Volvamos a la difícil exégesis del sermón esotérico que el papa Francisco le endilgó a Carlos Herrera. ¿Favorable al supremacismo catalán, o respetuoso con la integridad de España, o cómodamente evasivo? Es evidente que los secesionistas no podían perder la oportunidad de sacarle provecho pro domo sua. Escribe el enredador Francesc-Marc Álvaro, apuntalando la tramposa mesa de diálogo ("El Papa rompe un tabú", LV, 2/9):

El papa Francisco se ha metido en un jardín que, en general, solo frecuentan políticos de Podemos, del independentismo catalán o del soberanismo vasco. (…) El Santo Padre también ha quitado dramatismo a los procesos de independencia. Sobre la expresión unidad nacional (que califica de "fascinante") ha advertido que "nunca se valorará sin la reconciliación básica de los pueblos". Lo ha dicho en plural: pueblos (…) El Vaticano, que no es precisamente partidario de una Catalunya independiente, emite ahora señales muy afinadas a favor de un diálogo de veras. Más de uno se pondrá nervioso en Madrid.

Anatema demoledor

Los independentistas tienen derecho a utilizar el discurso del Papa como más les convenga, explotando su premeditada oscuridad. Pero creo que los demócratas constitucionalistas cometeríamos un error si no extrajéramos de ese mismo discurso una sustancia que enriquece nuestros argumentos. Me refiero a que el Papa pronunció, conscientemente o no, un anatema demoledor contra las leyes espurias de Memoria Histórica y Democrática. Refiriéndose a países con conflictos internos, dijo (LV, 2/9):

Para mí, el hecho clave en este momento en cualquier país con este tipo de problemas es plantearse si se han reconciliado con su propia historia, sobre todo la historia del siglo pasado. No sé si España lo está del todo, sobre todo con la del siglo pasado. Si no lo está, creo que tiene que hacer un paso de reconciliación. Esto no significa claudicar de sus posiciones, sino entrar en un proceso de diálogo y de reconciliación y, sobre todo, huir de las ideologías, que son las que impiden cualquier proceso de reconciliación.

Nobleza obliga

Impecable alegato contra la política revanchista de los cainitas que imparten lecciones de odio fratricida en las aulas, desahogan sus rencores atrabiliarios en el callejero urbano, ultrajan cadáveres paseándolos en helicóptero de una tumba a otra, amenazan con profanar el Valle de los Caídos y con dinamitar la cruz que lo corona y aplican recetas ideológicas de probados efectos mortíferos para la sociedad civilizada.
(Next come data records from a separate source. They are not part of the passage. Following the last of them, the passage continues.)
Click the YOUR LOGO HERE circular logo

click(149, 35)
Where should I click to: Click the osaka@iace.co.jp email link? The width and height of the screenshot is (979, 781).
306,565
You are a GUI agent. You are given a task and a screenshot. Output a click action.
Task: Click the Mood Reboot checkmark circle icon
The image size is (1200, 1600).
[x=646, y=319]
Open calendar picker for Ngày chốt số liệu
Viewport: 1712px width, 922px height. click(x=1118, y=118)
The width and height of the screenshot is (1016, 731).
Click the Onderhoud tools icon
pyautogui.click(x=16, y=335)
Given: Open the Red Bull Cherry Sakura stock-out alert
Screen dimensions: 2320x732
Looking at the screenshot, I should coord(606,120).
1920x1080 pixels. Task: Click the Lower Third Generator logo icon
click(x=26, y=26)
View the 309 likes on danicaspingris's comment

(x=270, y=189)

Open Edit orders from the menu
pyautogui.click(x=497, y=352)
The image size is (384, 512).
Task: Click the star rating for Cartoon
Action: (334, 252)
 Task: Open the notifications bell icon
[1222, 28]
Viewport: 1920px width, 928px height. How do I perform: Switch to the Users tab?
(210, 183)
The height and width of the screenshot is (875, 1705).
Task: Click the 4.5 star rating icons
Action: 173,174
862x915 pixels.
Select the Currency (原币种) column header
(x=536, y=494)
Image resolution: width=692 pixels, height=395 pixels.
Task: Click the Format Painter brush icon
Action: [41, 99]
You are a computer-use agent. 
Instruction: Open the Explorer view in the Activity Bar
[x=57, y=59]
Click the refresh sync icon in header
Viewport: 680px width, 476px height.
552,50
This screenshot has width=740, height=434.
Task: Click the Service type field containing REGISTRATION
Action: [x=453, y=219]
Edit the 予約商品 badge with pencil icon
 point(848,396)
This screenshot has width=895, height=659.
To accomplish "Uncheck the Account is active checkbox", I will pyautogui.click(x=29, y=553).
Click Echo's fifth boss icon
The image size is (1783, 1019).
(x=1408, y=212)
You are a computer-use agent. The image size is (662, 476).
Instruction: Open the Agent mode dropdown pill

Sin borrar las críticas formuladas a la desaprensión con que el papa Francisco recurre a las artimañas de la demagogia peronista, nobleza obliga a reconocer el valor de este mensaje repetitivo de reconciliación y más reconciliación entre los españoles, divididos por el guerracivilismo retrógrado del contubernio totalitario que usurpa el poder.

Gracias, Santo Padre, por esta lección de amor fraternal entre ciudadanos libres e iguales. Se las da un ateo. Ojalá sus fieles la pongan en práctica.